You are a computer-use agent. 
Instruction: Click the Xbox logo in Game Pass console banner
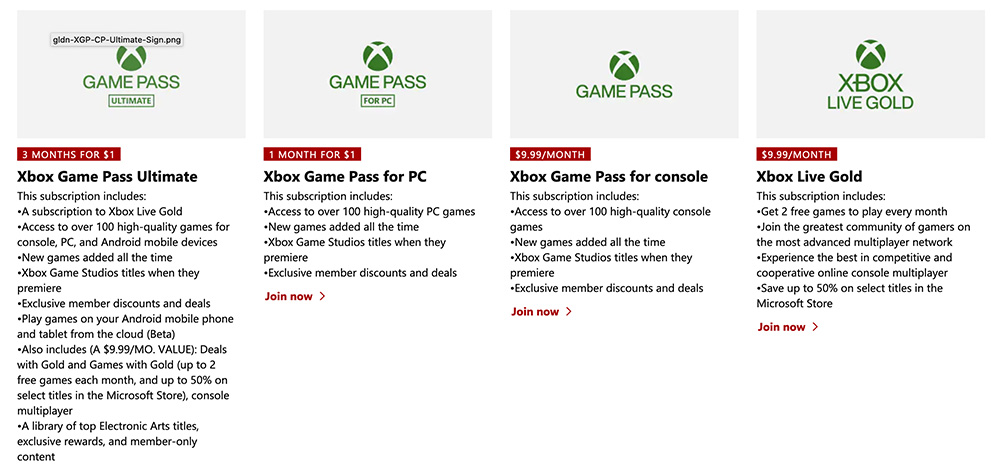[x=624, y=66]
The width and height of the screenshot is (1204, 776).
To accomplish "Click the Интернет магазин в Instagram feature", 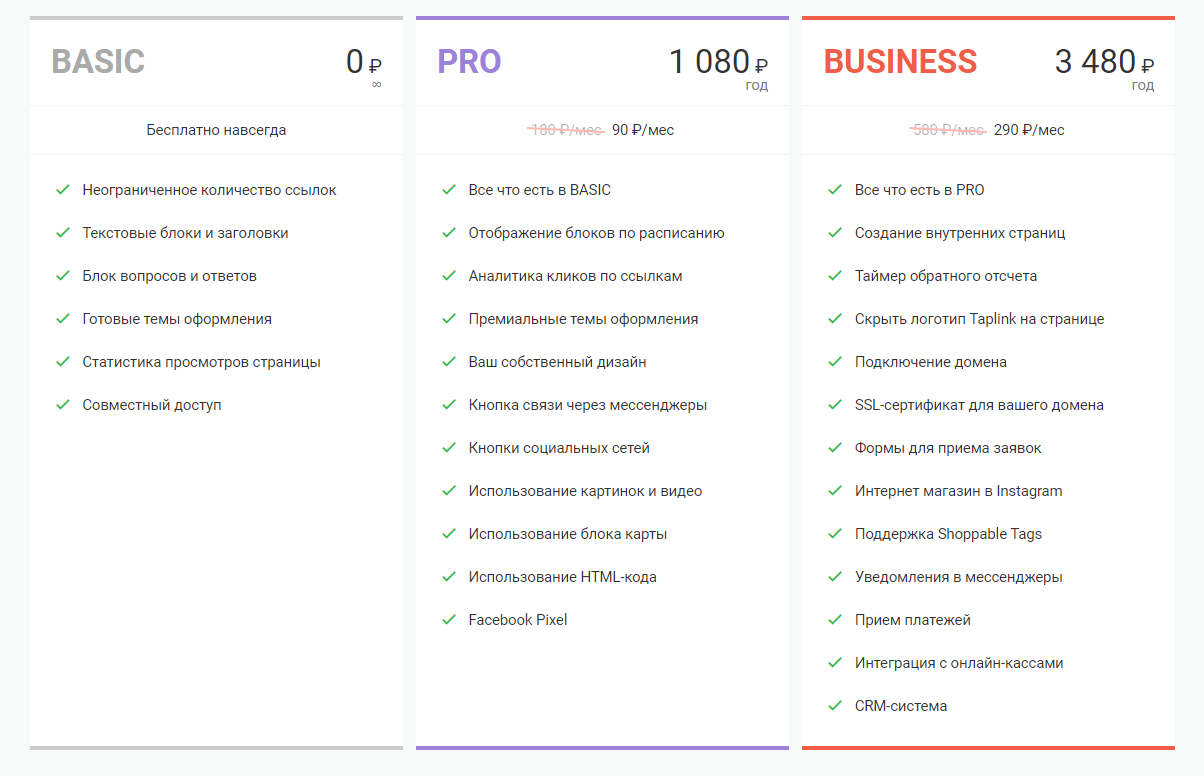I will (958, 490).
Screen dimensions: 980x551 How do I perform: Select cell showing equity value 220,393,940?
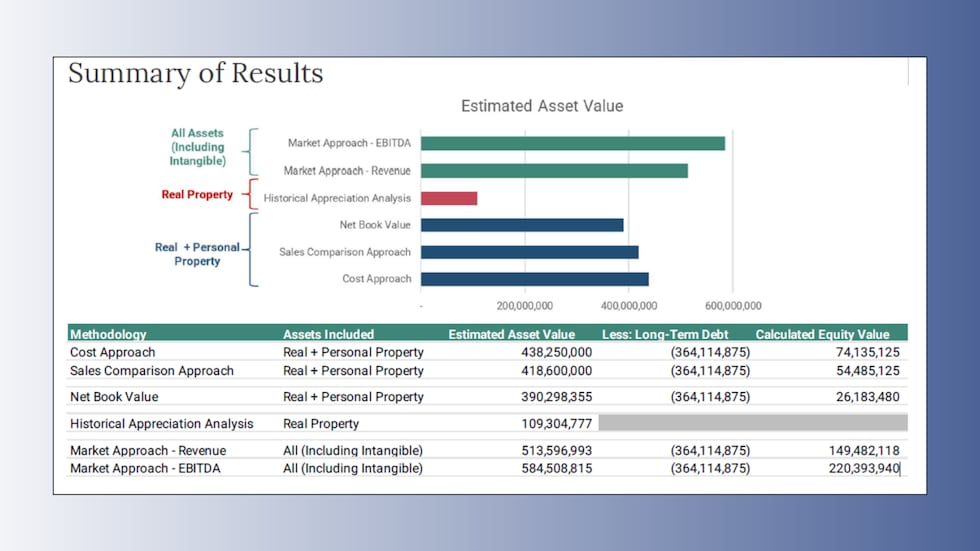tap(864, 468)
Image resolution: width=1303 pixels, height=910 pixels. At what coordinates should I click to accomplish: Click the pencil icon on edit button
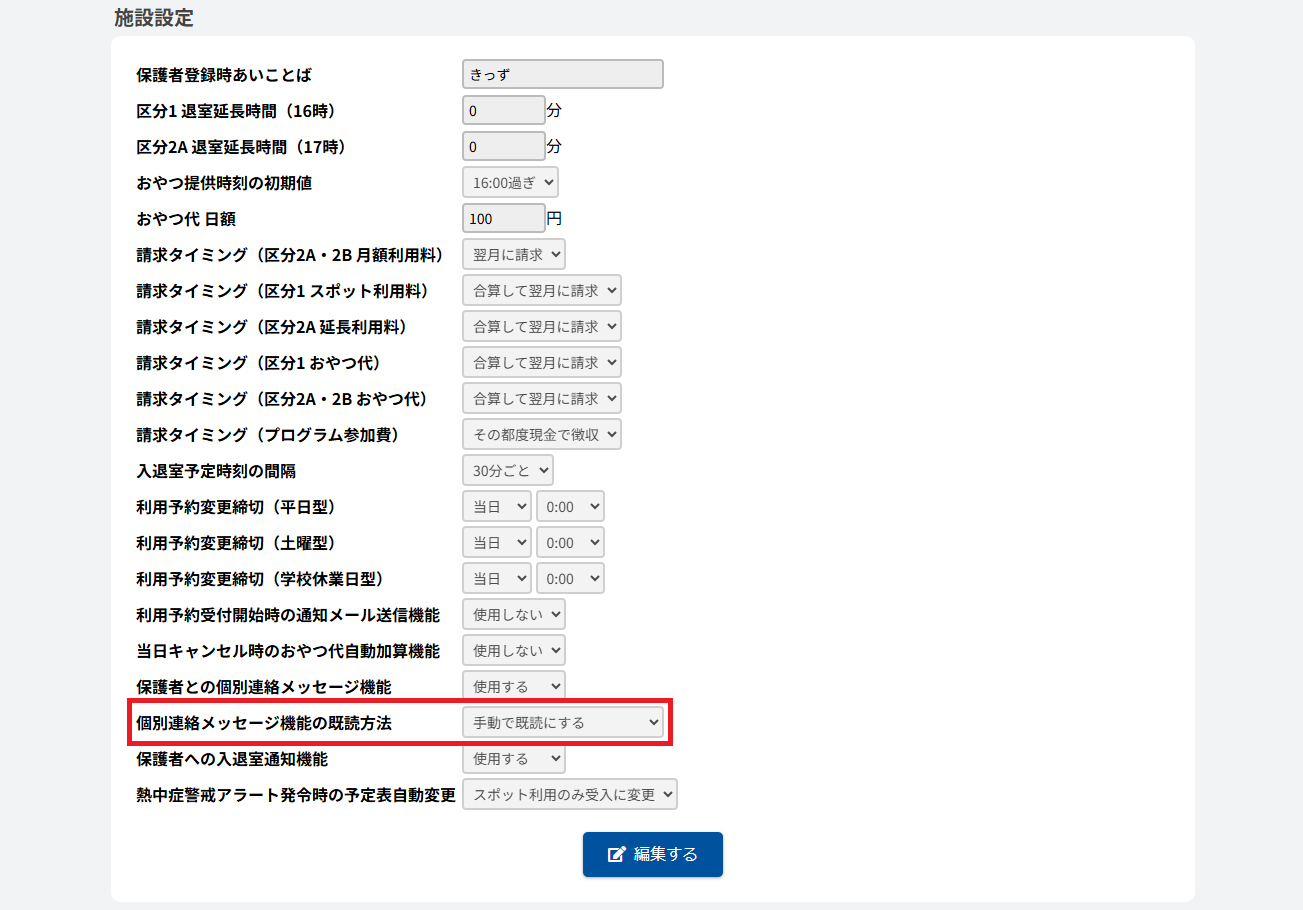click(x=617, y=854)
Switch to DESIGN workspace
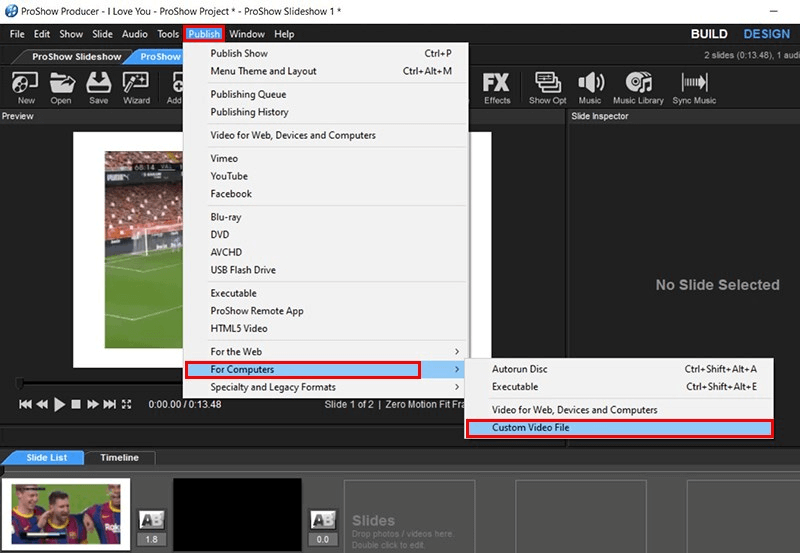 (x=766, y=34)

##############################

Once the line holding "Image resolution: width=1303" is found, set down that line and every line after it, exactly, through the last line of the records above, omitting pictures.

Image resolution: width=1303 pixels, height=910 pixels. At what coordinates should I click to accomplish: Click the pencil icon on edit button
click(x=617, y=854)
Switch to DESIGN workspace
 (x=766, y=34)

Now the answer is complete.